Digital Image Compression Using Approximate Addition

Abstract

This paper analyzes the usefulness of approximate addition for digital image compression. Discrete Cosine Transform (DCT) is an important operation in digital image compression. We used accurate addition and approximate addition individually while calculating the DCT to perform image compression. Accurate addition was performed using the accurate adder and approximate addition was performed using different approximate adders individually. The accurate adder and approximate adders were implemented in an application specific integrated circuit (ASIC)-type design environment using a 32–28 nm complementary metal oxide semiconductor (CMOS) standard cell library and in a field programmable gate array (FPGA)-based design environment using a Xilinx Artix-7 device. Error analysis was performed to calculate the error parameters of various approximate adders by applying one million random input vectors. It is observed that the approximate adders help to better reduce the file size of compressed images than the accurate adder.
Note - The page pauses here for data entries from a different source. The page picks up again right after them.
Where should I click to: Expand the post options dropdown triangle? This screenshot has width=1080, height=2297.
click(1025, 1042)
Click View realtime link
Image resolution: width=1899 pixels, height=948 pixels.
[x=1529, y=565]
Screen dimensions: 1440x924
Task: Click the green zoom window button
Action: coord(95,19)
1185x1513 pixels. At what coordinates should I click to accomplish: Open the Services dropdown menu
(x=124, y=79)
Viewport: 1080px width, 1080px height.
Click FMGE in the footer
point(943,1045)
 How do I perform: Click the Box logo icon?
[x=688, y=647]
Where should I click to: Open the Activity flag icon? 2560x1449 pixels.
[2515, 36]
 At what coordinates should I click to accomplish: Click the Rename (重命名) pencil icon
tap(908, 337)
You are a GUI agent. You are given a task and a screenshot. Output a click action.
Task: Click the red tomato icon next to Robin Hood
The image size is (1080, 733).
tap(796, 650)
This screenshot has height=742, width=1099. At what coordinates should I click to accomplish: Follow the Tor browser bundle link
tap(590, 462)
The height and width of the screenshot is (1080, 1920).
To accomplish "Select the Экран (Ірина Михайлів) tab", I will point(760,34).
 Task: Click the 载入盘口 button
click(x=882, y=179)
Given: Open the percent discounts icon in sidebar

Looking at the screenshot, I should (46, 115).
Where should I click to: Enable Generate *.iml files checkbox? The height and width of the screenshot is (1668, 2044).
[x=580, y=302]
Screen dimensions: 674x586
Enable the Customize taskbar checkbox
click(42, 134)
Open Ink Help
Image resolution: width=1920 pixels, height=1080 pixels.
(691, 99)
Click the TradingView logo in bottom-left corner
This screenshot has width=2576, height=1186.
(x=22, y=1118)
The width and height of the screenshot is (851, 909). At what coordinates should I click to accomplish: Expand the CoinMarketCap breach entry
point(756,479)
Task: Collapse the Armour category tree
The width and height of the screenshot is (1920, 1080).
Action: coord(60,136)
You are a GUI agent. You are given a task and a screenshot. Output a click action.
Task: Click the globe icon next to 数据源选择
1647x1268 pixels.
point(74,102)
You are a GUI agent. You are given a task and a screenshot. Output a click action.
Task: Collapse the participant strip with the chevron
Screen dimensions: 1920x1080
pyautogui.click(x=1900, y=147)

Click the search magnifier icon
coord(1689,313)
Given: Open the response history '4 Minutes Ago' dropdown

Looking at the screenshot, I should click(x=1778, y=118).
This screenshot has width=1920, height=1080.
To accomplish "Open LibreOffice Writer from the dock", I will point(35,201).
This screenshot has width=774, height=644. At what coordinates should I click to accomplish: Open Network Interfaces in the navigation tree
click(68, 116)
Simultaneously, the approximate adders enable reductions in design parameters compared to the accurate adder. For an ASIC-type implementation using standard cells, an optimum approximate adder achieved 27.1% reduction in delay, 46.4% reduction in area, and 50.3% reduction in power compared to a high-speed accurate carry look-ahead adder. With respect to an FPGA-based implementation, an optimum approximate adder achieved 8% reduction in delay and 19.7% reduction in power while requiring 47.6% fewer look-up tables (LUTs) and 42.2% fewer flip-flops compared to the native accurate FPGA adder.